Title: Two Worlds (or whatever it'll be)
Author:
genderblenderFandom: Comics/DCU
Characters: Booster Gold, Rip Hunter, Blue Beetle II(lies)
Part: Prologue.
Summary: ... what?
Rip Hunter slipped out of the time stream into the world he should call home: Chicago, 2045. Of course, traveling through time made it very difficult for him to call anytime home. Still, this was where his parents raised him; this was home base:
It might have been naive of him to think his mother would be there waiting for him to wrap him in hugs and offer him homemade pie and ice cream, but it didn't stop him from hoping she would at least be there to welcome him home.
That wasn't the case, of course. Rip's mother wasn't that kind of lady. The house was, as usual, a mess. Almost every surface was covered in some kind of trinket from almost every point in time. Rip hurried down the stairs to the garage, that had been expertly turned into a laboratory, and peered inside. "Mom, I'm home," he announced to the figure hunched over a stool, fiddling with a bit of machinery from the 31st century.
Rip waited, folding his arms over his chest for his mother to stop working and acknowledge his arrival. Going home always made Rip feel like a kid.
"Eddie!" Rip's mother finally lifted her head from the project, and she regarded her son with a warm smile, laugh lines creasing on her otherwise youthful visage. Her cheeks were stained with grease, and her greying, auburn hair curled away from her round face. She held out her arms, but didn't stand from the stool and before she could demand a hug, Rip was already wrapping his arms around her giving the older woman a loving squeeze.
"You look great, mom," he said, feeling like a child again.
"Don't you start with me, young man. You're buttering me up for a reason. Did you bring your father?" She straightened up in her chair and smoothed a hand through her hair, which only caused more strands of hair to spring from the short ponytail.
"No, mom, Dad didn't follow me this time."
"Or any other time you come home! I swear, one of these days I want to see both my boys together from the same time and in the same place!" She pushed herself off from the chair and wrapped an arm around her son's broad shoulders.
"Look at that awful brown hair," she commented with a laugh, "You're in the middle of training Booster, aren't you?"
"Yes ma'am. I just sent him on his biggest mission yet." Rip shook out his head of dyed brown hair after his mother ruffled it with a laugh.
"Well, he better not mess that up!" Rip's mother bustled around the laboratory, putting away extra tools and wires that she was no longer using, her goggles pushed up onto her head. She stopped at a large panel and poked at a button, stabbing it a few extra times for emphasis. "Where is that father of yours?!"
"If he's in the middle of a mission, I doubt paging him this many times will change anything," Rip started, but he didn't make any motion to stop her.
She rolled her eyes. "I know how important missions can be, Eddie. I swear, he's going to show up demanding dinner and claim he saved the multiverses all over again. That isn't his job, it's mine." she punctuated the statement by pulling the large domed goggles over her eyes.
Rip would have commented about how ridiculous she looked, but he also was aware of the dangers of such a statement, so he straightened his back and gave his mother a military salute instead. "Of course it's your job! You always have to pick up after him anyway."
Rip's mother laughed one of those loud, boisterous laughs of hers. "Come on, son, we'll get started on dinner now and make sure he doesn't get any dessert." It sounded like a joke, but she always followed through with her threats.
Rip's father eventually showed up, halfway through dessert, and just as his mother had said, Booster made a fuss about how he saved the multiverses and deserved an ice cream sundae. He didn't get any. Instead he got a stern scolding and a kiss on the cheek for good behavior.
"Please, Dora, just one bite?"
"No, Michael, and if you keep asking you won't get dessert tomorrow either!"
That was the one thing about his job that made Rip smile: he knew that the man he was in the process of dilligently training would one day grow up to be the amused, cheerful man in front of him.

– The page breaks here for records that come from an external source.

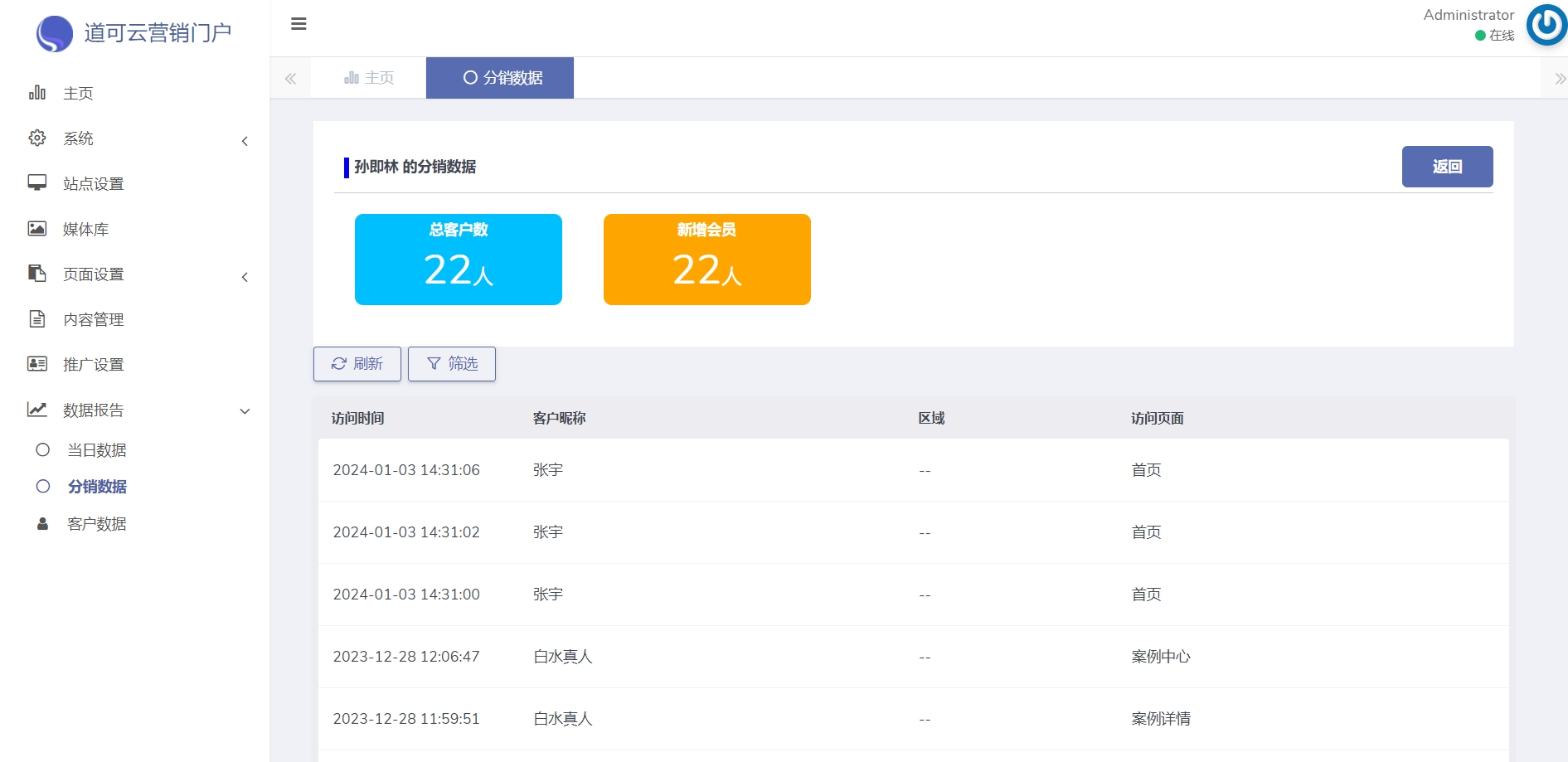The height and width of the screenshot is (762, 1568).
Task: Click the Administrator power avatar icon
Action: coord(1546,25)
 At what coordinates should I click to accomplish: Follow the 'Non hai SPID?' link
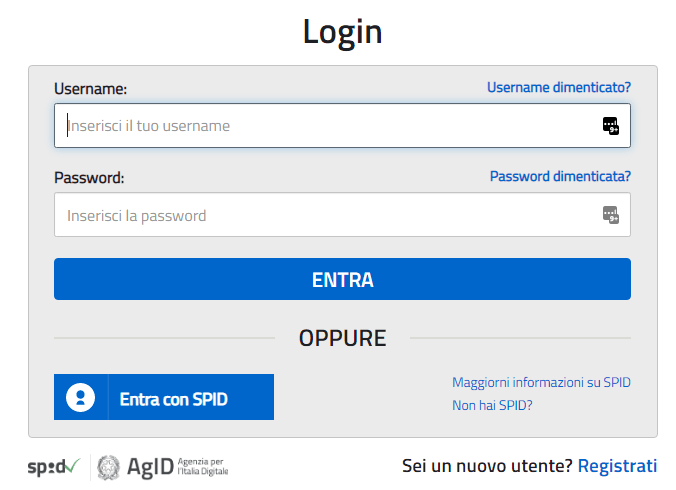pyautogui.click(x=492, y=405)
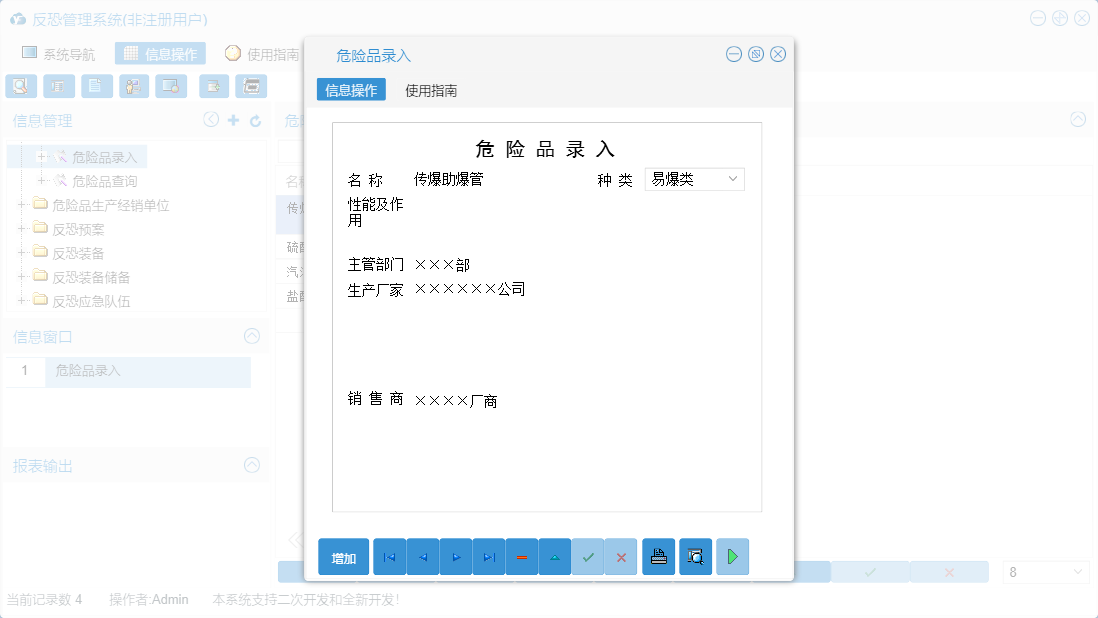The height and width of the screenshot is (618, 1098).
Task: Collapse the 报表输出 panel
Action: point(252,466)
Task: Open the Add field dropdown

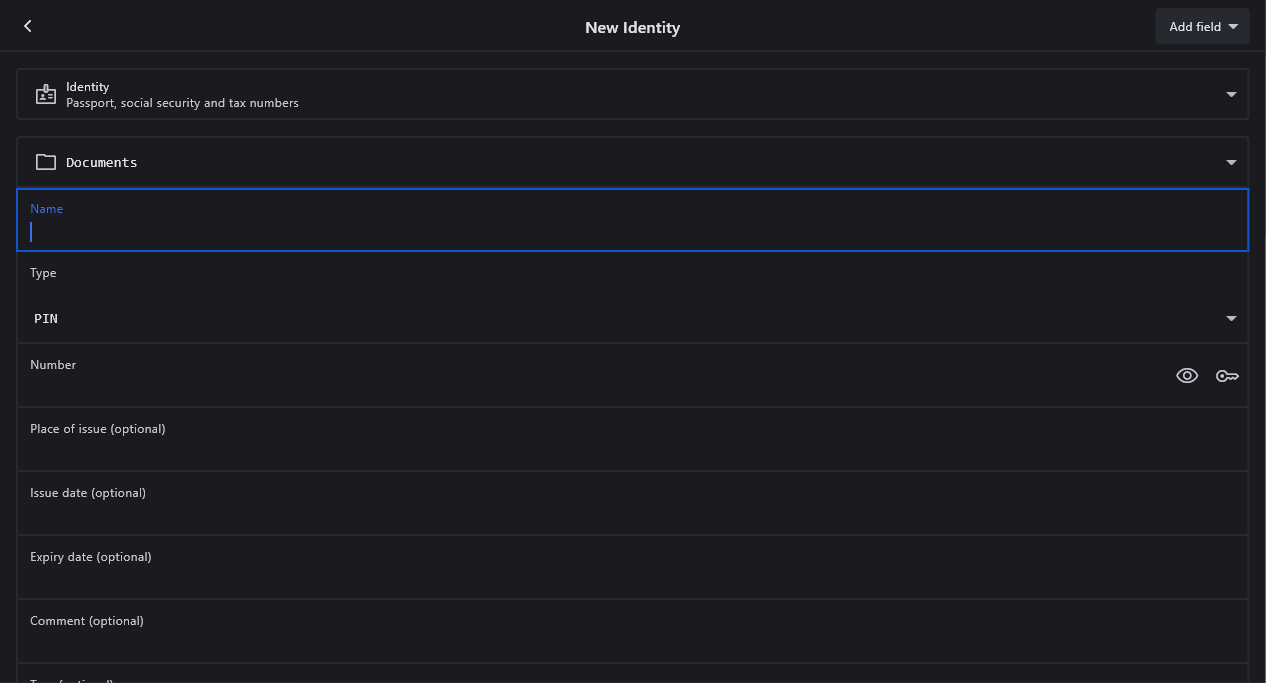Action: click(x=1202, y=27)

He leaned back in his chair and watched his parents playfully argue it out. His mother always won. "You know," he finally began over their duet of voices, "I just sent young Booster Gold off on a trip through the multiverses."
Dora pat her husband's chest through the fabric of his sweater. "Listen to that! You're on your way to meeting me, I bet!"
"I better go stop him! Save himself a lifetime of earaches by keeping him away from that auburn haired vixen!" Booster replied with a laugh and made an exaggerated motion to jump back through time. Despite his joking, Rip could see the look of loving affection he happily gave his wife as he kissed the top of her head with a smile.
"And I'll go tell myself to stay away from that suave, golden boy just because he reminds her of an old friend!" Rip's mother retorted, slapping the man across the chest, but there was laughter in her eyes.
Rip's parents told him and his sister the story countless times over the years, about how they met and how they fell in love and got married and had two beautiful children. He remembered it sounding more like a fairy tale as a child, and more like a comedy of errors the older he became and the more honestly the story was told. Still, in the end it always boiled down to two things: love across two worlds, and love between best friends.